■日本もすてたものじゃない
Q:
島村さんは、イタリアを中心に海外のさまざまな食を取材されていますが、最近の関心事は何ですか。
島村:
日本もちっともすてたものではないということ。すごく多様だし、(地方で)まるで違う。外海の漁師とリアスの漁師との性格も違うし、九州や山形、岩手など、かつては不便と言われた所に一人で何でも作ってしまう「すごい」人がいるし…、
一種、自然の達人ですよね。就労人口に入らないおばあさんたちも、地域で直売所などができたときには、一番貢献するスターなのね。
私は、イタリアに20年行き来をし、いわば専門性の高さからずっと食べてこれているわけで、イタリアから離れると、経済的にはきついんだけど、それでもはまらずにいられないのは、国内の頑張っている地域や食の話はどうしても夢中になる。例えば、日本で使われている飼料のほとんどはアメリカから輸入している。
するとアメリカは日本をコントロールしようと思えば、できちゃう。「日本には輸出しないよ」となったら、日本の農業、畜産はやっていけません。黒毛和牛なんてもちろん途絶える、そのシステムの中に入っているから。
ところが輸入飼料ゼロで頑張っている人がいます。コストは合わないけど、それが(牛にとって)健康で自然だろうと。
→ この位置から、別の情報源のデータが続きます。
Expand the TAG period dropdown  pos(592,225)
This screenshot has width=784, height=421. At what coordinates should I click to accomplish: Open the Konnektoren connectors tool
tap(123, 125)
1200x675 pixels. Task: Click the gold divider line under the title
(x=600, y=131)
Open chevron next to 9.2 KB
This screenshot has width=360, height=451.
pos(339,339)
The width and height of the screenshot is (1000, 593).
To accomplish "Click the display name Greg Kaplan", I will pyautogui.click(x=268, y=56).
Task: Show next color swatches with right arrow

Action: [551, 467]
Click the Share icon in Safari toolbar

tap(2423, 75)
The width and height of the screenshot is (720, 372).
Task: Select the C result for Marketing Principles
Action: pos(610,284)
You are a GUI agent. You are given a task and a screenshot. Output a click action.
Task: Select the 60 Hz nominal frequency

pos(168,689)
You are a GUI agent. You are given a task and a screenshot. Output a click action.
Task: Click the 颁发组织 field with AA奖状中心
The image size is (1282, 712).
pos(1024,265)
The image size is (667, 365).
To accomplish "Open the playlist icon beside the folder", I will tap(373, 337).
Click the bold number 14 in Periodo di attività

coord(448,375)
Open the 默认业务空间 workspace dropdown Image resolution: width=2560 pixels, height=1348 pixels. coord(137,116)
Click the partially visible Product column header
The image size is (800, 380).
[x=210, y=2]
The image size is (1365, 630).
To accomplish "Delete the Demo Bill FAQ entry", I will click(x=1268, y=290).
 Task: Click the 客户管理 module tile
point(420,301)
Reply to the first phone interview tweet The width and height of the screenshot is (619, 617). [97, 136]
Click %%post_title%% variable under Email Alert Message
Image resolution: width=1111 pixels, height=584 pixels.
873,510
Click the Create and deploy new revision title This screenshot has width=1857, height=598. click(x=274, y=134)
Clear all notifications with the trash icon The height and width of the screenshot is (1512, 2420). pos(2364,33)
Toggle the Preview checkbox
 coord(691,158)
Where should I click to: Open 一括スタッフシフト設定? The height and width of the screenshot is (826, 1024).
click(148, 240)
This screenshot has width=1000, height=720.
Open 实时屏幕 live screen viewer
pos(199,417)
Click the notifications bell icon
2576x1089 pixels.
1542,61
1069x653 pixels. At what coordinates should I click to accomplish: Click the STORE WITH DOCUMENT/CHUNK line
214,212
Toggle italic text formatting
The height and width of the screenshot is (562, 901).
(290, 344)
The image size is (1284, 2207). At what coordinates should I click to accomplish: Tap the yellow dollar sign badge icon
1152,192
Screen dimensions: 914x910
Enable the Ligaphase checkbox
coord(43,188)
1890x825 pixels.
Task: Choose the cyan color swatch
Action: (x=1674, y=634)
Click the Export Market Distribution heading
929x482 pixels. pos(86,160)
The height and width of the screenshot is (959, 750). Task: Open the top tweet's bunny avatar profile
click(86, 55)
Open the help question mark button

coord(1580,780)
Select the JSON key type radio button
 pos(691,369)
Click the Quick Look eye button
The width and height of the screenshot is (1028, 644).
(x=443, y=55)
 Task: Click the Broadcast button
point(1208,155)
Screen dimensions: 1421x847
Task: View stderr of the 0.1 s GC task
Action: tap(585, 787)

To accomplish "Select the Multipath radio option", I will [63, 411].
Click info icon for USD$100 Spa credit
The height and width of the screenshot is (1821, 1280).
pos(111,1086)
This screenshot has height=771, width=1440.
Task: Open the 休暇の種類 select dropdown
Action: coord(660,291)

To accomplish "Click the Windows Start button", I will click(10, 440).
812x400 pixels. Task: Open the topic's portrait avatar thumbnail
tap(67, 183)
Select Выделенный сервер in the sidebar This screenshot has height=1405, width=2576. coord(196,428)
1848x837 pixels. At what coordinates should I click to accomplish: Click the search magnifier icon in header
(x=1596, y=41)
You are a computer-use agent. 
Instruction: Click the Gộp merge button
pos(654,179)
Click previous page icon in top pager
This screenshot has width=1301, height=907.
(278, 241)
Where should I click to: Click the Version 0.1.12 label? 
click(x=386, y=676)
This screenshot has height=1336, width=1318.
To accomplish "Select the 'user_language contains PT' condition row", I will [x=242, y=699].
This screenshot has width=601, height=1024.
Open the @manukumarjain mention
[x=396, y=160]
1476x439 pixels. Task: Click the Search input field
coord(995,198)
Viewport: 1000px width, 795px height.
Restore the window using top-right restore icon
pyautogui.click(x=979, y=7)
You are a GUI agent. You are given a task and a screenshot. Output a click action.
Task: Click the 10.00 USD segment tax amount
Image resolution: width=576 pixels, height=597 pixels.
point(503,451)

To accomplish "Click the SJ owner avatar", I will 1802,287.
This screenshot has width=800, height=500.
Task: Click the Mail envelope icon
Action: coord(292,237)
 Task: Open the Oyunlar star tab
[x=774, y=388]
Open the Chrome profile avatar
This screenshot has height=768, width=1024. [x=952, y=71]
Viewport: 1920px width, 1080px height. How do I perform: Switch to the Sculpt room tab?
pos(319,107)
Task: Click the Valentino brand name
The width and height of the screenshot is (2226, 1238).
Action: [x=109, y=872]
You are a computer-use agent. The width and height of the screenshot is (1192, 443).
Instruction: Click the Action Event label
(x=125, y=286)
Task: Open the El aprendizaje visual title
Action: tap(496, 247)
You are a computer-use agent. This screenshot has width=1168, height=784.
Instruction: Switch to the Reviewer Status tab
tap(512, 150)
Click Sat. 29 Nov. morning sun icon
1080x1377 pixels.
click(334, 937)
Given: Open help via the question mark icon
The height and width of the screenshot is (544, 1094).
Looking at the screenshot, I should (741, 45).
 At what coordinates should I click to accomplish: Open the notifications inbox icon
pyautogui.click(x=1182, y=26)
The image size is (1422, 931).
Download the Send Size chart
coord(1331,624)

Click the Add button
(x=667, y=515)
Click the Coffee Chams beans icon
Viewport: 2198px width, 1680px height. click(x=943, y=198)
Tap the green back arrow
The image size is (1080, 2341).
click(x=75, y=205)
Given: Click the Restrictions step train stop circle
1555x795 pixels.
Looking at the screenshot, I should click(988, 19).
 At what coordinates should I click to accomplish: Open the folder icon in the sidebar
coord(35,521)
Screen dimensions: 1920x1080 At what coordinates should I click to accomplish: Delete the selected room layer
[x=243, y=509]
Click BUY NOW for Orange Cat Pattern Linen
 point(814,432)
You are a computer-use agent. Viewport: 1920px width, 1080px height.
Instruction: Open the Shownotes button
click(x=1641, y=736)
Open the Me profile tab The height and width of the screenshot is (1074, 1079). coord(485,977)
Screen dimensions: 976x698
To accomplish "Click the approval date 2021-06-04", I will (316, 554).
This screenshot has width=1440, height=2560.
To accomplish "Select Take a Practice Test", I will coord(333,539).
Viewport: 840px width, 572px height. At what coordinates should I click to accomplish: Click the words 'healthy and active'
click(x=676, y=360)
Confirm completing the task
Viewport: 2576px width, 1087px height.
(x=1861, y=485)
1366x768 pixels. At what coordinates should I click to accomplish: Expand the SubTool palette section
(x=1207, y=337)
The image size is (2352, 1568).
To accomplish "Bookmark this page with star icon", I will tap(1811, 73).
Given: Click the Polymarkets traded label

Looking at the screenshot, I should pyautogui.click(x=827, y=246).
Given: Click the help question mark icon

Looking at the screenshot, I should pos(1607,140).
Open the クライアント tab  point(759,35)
大多数に反旗を翻してやってきた人がいる。だから日本もすてたものじゃない、と思う。
そういう人に会うことが、今、結構、生き甲斐。すごく元気になる。
ほんと、そこの牛も元気なの。狭いところで飼われている牛は動かないから、爪がこんな(つぼめたような)形になっている。ところが放牧されている牛は、(大地を)踏ん張るから、爪がガシッと開いて力強い。
それにストレスを感じていないからか人に寄ってくるの。
こういう人や現場を皆さんにも見てほしい。自分で農業やっている人は、もちろんその先をいって実践しているわけだけど、スローフードがこんなに広まってきた核、根っこの部分が、(現場を見ると)ピンとくると思うんですよね。
言葉や理屈じゃなくて、「そういう人を応援しないでか」と、ね。消費者ができること。
食べておいしい、というだけではなく、良い食品を知って食べることで幾ばくかの還元ができるでしょ。
■得意料理は、エゾシカのグラーシュ
Q:
以前、島村さんにご自宅でエゾシカをご馳走すると誘われたことがありました。「エゾシカ!?」と思ったのですが、そこで興味が沸いたのが、島村さんの得意料理。どんな料理を作られますか。
島村:
エゾシカのグラーシュも結構、得意ですよ。
でも、それはオーストリア料理で、むしろ(ロシア人の)旦那のほうが、上手かな。
肉に親しんでいる年数が違うし、DNAが違うから。
私がまともに料理を作り始めたきっかけは、イタリアに行って、お金もないのに取材してお礼をしなきゃいけない、と思っても、お土産をいつも持っていくわけにいかないし。そこで、日本料理とか東洋のご飯を作れば、向こうの人は喜んでくれると思って、いろいろ作り始めたことなのね。例えば、もともとは宮廷料理だけど韓国料理の九節板(クジョルバン)。
お皿の上にニンジン、キュウリ、煮あわび、牛肉などいろんな具を細切りにして長さなんかも揃えないで大雑把に並べ、真ん中に小麦粉でクレープ状に焼いたものを置く。そのクレープ状のものにそれらの具を巻いてコチュジャンなどをつけて食べます。白人にも食べやすいし、ちょっとエキゾチック。本格的にはかなり高価なものだから、大衆化されてますけどね。
あとは、大衆化された参鶏湯(サンゲタン)とか(笑い)…。